Experimental settings

We use the miRNA-disease association dataset described in Method section for computational experiments, and adopt 5-fold cross-validation (5-CV) to evaluate the performances of prediction models. To comprehensively investigate the performances of models, we consider two ways of implementing 5-CV, which have been adopted by related works [16, 17].

  • CV|$_{type}$|⁠: we randomly divide all miRNA-disease associations (up-regulation and down-regulation) into five equal-sized subsets. In each fold, one subset is used for testing, and the remaining four subsets are served as the training set. For each miRNA-disease association in the test set, we try to classify it as up-regulation or down-regulation. This setting tests how accurately the models can classify two deregulation types.

  • CV|$_{triplet}$|⁠: we take all known miRNA-disease-deregulation type triples as positives, and randomly select a fraction of unknown triples as negatives, the size of which is the same as the positive set. Then, we randomly divide all triples into five equal-sized subsets. In each fold, one subset is served as the test set and the rest triples are used for model training. This setting tests how accurately the models can predict novel associations.

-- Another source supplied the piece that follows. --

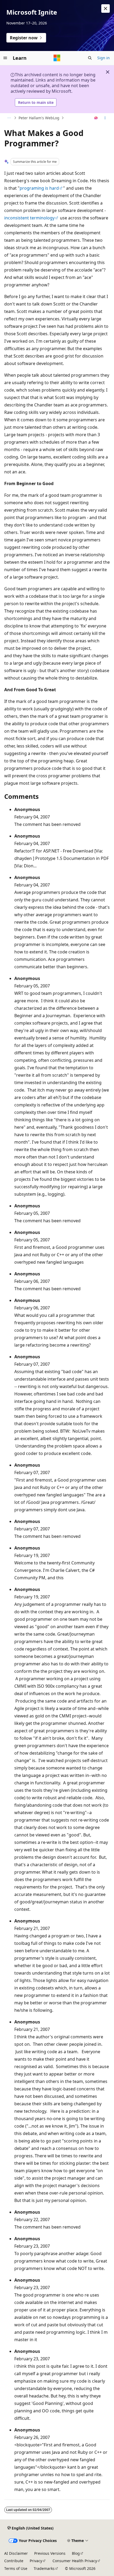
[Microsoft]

In this study, we are more interested in the deregulation type prediction, and treat CV|$_{type}$| as the primary experimental setting. For CV|$_{type}$| and CV|$_{triplet}$|⁠, we calculate several evaluation metrics: the area under the precision-recall curve (AUPR), the area under the ROC curve (AUC), F1, Precision (PR) and Recall (RE).

Parameter setting

In SGNNMD, we empirically set two embedding layers for the GCN, and use a MLP with two output nodes for deregulation type prediction. The cross-entropy loss function with L2 regulation is used to train SGNNMD in an end-to-end manner. For the Adam optimizer, the learning rate is set to |$1\times 10^{-4}$|⁠, and the weight decay is set to |$5\times 10^{-4}$|⁠. SGNNMD has two hyper-parameters: |$h$| the hop number of subgraphs around miRNA-disease pairs, |$k$| the truncation dimension for the shape of the output in the SortPooling layer. The hop number |$h$| determines the number of nodes that can be contained when extracting subgraphs. It should be noted that our miRNA-disease signed graph only has hundreds of nodes. As |$h$| increases, subgraphs will contain more nodes and lead to more similar topological structures, which makes it difficult to obtain the useful information for classifying two types of associations. To verify the viewpoint, we use a quarter of the experimental dataset and test the model performance under different hop numbers. The experimental results are shown in Supplementary Table S1. With the increase of the hop number, the performance of SGNNMD will decrease, which is consistent with the conclusion of Zhang’s works [28–30]. Therefore, we set |$h$| to 1 as described in [29]. As shown in Figure 3, SGNNMD produces the robust performances to the parameter |$k$|⁠, and we set |$k$| to 25 in the following computational experiments.

Figure 3

The performance of SGNNMD with different values for the truncation dimension |$k$|⁠.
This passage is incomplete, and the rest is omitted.